To commemorate this year’s Hispanic Heritage Month, Mexican-style grilled chicken chain El Pollo Loco, ubiquitous throughout the southwestern US, has partnered with Snapchat for a unique augmented reality project that unearths lost Latinx artwork in virtual form. The month-long “Lost Murals LA” campaign brings to life five public murals that have either been whitewashed or painted over with a new work. Aside from willful destruction or erasure, many murals of Los Angeles have been destroyed due to lack of maintenance or preservation efforts. According to the campaign, Los Angeles has lost over half of its murals over time, many of which were created by Latinx artists.

The restaurant chain’s Hispanic Heritage Month project is simple: Open up Snapchat, pull up World Lenses, and point your camera at a blank wall at five different locations around the city to see “Nuestra Gente es Linda y Poderosa,” “Migration,” “Zapata,” “SK8 Still Lives Here,” and “Hex BBOY.” The locations for these murals are listed on the Lost Murals LA homepage. There, you’ll see the “lost murals” come to life on your phone.

Lost Murals of LA

The resurrection of lost murals in Los Angeles isn’t new. Perhaps one of the most important murals in art history, “América Tropical: Oprimida y Destrozada por los Imperialismos,” was whitewashed as a form a censorship — only to be resurrected over time without human intervention, reappearing at the height of El Movimiento. Painted by founding muralista David Alfaro Siqueiros in 1932, the bold colors have since faded from the work, but there’s now a museum and proper conservation effort dedicated to the mural. 

El Pollo Loco’s “Lost Murals LA” project brings to life recent murals, painted by Hex, an artist whose work reflects the graffiti and hip hop culture of the West Coast. There are also murals by Salvadoran artist Juan Hector Ponce. The restaurant chain has also pledged its storefronts as venues for new murals. “We really didn’t want to lose that culture,” El Pollo Loco CEO Bernard Acoca told USA Today. Acoca eventually hopes to have these murals recreated by the artists on his storefronts in real life. 

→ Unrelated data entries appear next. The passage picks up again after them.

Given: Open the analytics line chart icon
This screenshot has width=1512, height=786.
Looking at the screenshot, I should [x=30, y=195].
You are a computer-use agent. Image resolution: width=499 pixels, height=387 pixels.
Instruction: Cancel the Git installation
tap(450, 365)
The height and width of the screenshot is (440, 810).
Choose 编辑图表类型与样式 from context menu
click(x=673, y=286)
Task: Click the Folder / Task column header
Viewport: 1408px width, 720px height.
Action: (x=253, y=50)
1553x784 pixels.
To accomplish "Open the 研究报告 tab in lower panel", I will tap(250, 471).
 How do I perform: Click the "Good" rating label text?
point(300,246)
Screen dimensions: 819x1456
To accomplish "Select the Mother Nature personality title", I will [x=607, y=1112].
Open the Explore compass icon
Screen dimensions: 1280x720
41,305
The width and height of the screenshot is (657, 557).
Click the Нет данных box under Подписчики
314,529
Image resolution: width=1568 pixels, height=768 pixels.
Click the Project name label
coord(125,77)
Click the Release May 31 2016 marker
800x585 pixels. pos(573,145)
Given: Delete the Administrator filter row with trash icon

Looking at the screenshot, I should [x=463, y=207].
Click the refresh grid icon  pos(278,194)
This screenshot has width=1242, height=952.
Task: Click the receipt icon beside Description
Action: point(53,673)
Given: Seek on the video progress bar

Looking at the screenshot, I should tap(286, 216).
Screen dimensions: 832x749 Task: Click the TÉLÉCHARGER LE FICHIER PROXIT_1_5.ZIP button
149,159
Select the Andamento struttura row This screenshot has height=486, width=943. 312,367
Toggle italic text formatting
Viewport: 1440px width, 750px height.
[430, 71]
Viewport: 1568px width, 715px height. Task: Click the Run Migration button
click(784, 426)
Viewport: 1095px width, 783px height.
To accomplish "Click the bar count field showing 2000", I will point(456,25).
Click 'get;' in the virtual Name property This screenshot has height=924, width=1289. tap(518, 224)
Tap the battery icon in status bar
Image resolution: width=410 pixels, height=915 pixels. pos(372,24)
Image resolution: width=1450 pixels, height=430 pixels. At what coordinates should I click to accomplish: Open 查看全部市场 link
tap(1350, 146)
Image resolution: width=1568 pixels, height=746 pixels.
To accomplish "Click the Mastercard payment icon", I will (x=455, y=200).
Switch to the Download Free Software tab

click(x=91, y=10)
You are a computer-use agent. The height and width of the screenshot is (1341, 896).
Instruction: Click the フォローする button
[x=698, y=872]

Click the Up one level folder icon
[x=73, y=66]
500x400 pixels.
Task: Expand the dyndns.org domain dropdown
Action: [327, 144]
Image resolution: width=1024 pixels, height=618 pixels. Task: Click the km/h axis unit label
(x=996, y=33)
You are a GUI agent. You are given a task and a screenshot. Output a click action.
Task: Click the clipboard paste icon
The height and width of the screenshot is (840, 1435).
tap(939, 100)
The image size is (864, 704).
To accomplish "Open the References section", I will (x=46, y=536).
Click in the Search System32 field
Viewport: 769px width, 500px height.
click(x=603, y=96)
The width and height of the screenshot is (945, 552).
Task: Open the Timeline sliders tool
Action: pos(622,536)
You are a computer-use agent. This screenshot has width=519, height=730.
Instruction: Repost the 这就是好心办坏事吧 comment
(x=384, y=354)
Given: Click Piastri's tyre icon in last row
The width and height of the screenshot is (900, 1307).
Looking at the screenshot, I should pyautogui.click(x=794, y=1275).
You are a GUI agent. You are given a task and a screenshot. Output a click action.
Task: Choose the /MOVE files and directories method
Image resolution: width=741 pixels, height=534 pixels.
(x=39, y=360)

The “Lost Murals LA” project is the company’s latest foray in to community engagement through socially conscious campaigns. This past spring, El Pollo Loco completed over two dozen restoration projects at Theodore Roosevelt High School in Boyle Heights in honor of Cesar Chavez Day. “With Los Angeles being our hometown and the city that inspired the soul of our brand, we wanted to make a difference at a school that is significant to the community and has a rich Hispanic heritage,” Acoca said in a statement. The company also held a fundraiser for the families of the three young victims of the Gilroy shooting earlier this summer.